## Article
******************************

Okay, that is my stupid rant. She wasn’t really pushing it that hard. I just find it interesting that the fitness industry as a whole is so focused on stuff like that. I get it, but I am also coming from a place of real. I’ve done this shit for 9 years and I know that for someone who will always be a fat girl on the inside it’s a fucking miracle to consistently eat bananas as snacks. Fuck the carbs. Seriously!
Baby steps. She waked me around and showed me some machines to get me going this week. I was happy and comfortable with that. She told me we would not spend a lot of time focusing on the machines as she has other plans for me. She seemed genuinely excited to tear into me and that is both awesome and terrifying that the same time. I don’t even think it’s because of my physical ability. I am sure it’s not great and I am sure while she gets people coming to her with less skills she probably has people in better shape seeking her help as well. But what she probably gets little of is the crazy obsessive girl that is pretty obvious I am. I think when you tell someone that you lost almost 80 pounds in 7 months all on your own you get a pretty clear vision of the level of commitment or perhaps crazy that is going on in there brain. I think this is a rare-er breed at a gym. Sure sure you get your addicts or people who are fit, but a true obsessive compulsive is a rarer breed. And here I am in the flesh waiting to be molded I guess. I will say that in 9 years of yo-yo-ing my life around I have never really done weight training. I am a fresh slate.

******************************

## Information provided

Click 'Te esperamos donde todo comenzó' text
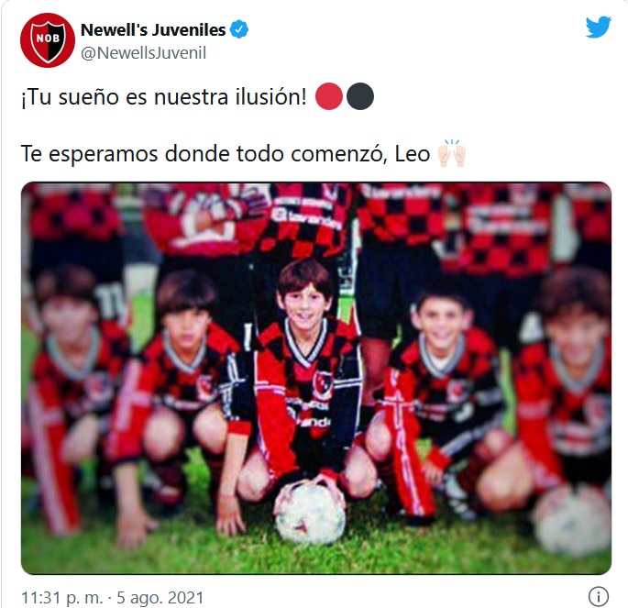The width and height of the screenshot is (628, 608). click(204, 154)
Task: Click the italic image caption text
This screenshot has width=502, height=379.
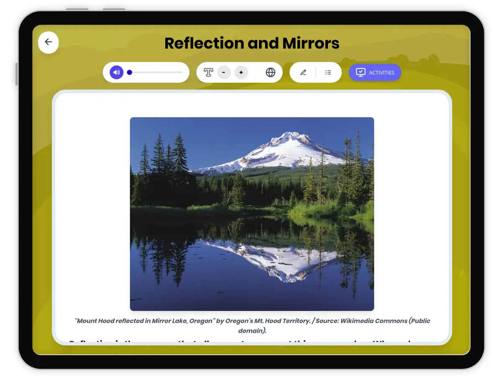Action: tap(252, 325)
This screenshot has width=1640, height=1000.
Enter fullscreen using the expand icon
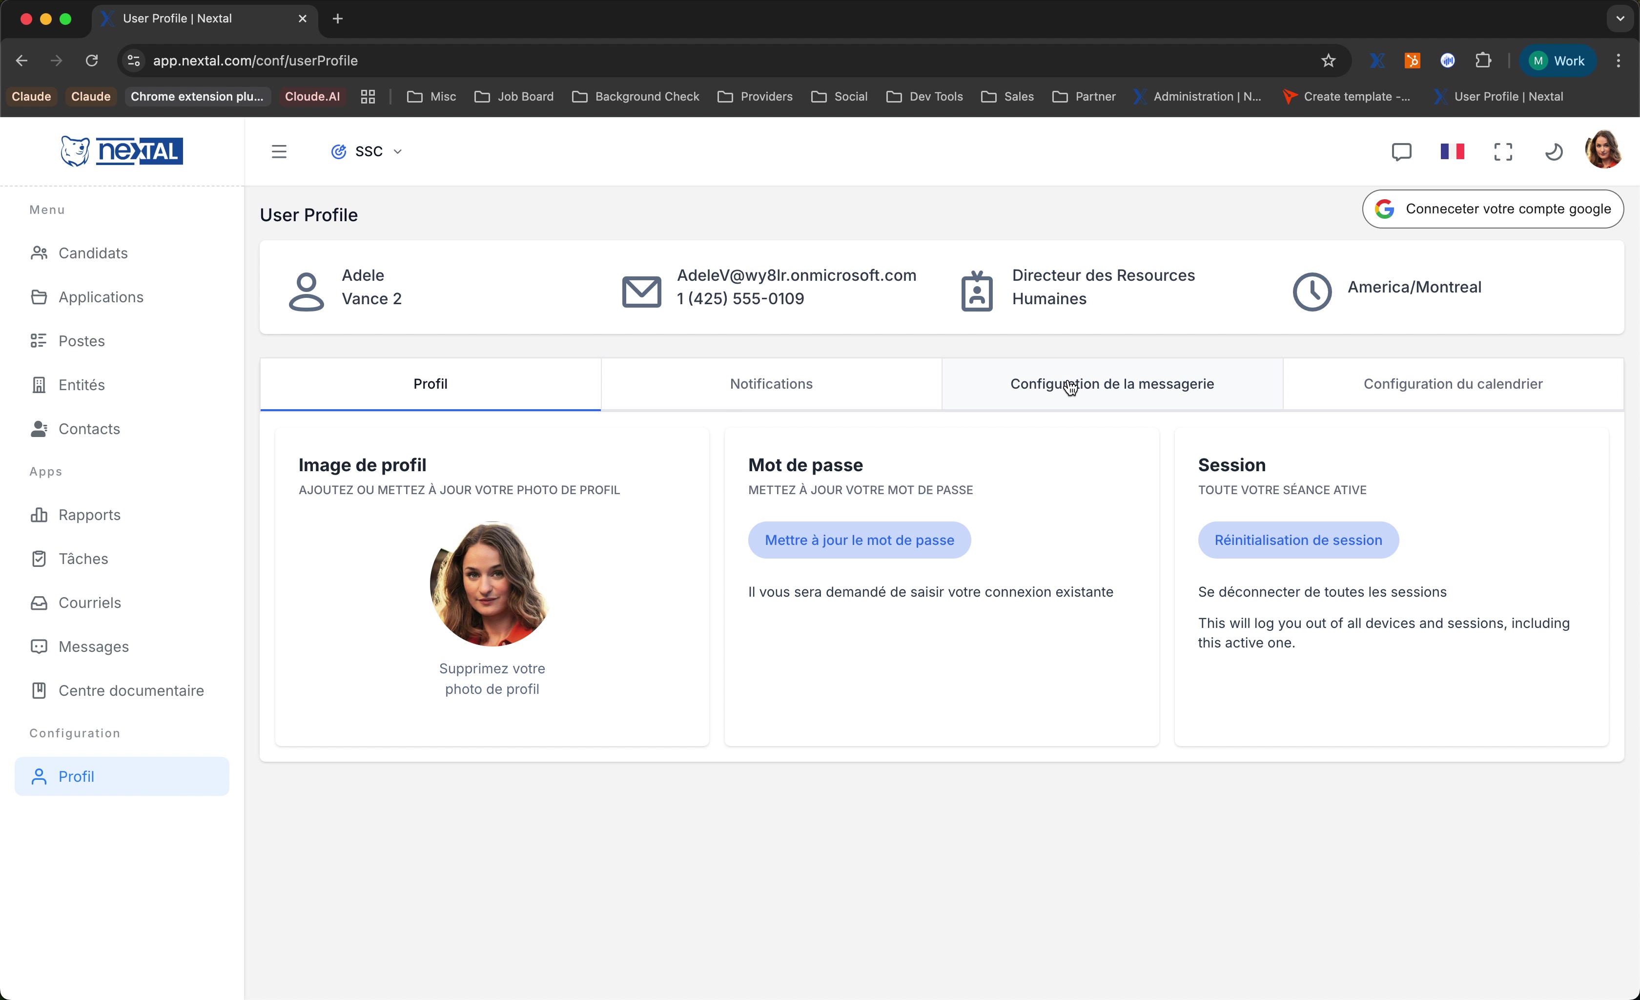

******************************

## What you will do
Rewrite the passage of the fitness post from "Okay, that is" up to and including "the carbs. Seriously!", replacing "bananas" with "apples".

## Solution for this exercise
Okay, that is my stupid rant. She wasn’t really pushing it that hard. I just find it interesting that the fitness industry as a whole is so focused on stuff like that. I get it, but I am also coming from a place of real. I’ve done this shit for 9 years and I know that for someone who will always be a fat girl on the inside it’s a fucking miracle to consistently eat apples as snacks. Fuck the carbs. Seriously!